WORK REQUEST
A single number is the answer: the count of lines in these records with "computer" in them.
-- RECORDS FOR PROCESSING follows --
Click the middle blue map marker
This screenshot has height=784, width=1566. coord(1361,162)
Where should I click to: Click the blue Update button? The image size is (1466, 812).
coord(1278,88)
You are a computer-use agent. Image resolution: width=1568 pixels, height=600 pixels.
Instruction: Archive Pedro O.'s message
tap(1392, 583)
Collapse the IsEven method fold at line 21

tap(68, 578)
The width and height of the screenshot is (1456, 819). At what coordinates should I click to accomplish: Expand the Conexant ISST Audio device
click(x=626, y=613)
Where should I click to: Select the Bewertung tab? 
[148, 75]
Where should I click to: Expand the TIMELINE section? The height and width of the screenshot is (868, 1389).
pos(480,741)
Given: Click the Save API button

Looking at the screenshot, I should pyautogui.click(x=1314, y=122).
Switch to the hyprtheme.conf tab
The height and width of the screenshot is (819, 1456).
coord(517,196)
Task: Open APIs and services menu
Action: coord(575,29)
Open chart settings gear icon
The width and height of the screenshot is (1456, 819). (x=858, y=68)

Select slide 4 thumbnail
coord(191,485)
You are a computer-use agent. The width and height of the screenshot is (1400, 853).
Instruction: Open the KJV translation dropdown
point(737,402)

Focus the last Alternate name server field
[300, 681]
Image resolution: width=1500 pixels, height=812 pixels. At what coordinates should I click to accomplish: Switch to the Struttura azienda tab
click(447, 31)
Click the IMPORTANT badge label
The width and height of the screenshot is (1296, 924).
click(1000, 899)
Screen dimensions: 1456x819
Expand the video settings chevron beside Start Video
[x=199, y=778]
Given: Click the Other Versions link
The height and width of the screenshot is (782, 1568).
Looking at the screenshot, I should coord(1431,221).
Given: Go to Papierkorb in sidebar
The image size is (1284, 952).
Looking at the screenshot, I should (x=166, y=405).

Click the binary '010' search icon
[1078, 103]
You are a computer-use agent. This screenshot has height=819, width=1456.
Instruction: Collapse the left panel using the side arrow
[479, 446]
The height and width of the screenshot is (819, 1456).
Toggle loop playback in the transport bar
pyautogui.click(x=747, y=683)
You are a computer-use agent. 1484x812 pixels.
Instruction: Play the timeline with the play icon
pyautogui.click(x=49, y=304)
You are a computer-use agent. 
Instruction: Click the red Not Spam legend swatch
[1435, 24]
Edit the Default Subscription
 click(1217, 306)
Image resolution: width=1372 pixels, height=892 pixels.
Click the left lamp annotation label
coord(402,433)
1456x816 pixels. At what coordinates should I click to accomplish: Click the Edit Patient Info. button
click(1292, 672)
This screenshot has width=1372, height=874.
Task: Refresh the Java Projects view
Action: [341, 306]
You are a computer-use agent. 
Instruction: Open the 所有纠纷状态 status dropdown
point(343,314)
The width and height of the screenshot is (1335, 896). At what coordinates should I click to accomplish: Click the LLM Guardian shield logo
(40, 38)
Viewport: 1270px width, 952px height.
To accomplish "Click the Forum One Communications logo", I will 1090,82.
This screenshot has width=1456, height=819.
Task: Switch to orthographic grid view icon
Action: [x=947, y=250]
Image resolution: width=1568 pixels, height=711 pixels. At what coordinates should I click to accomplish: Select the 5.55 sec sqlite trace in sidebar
-- RECORDS FOR PROCESSING concluded --
TASK SOLUTION
6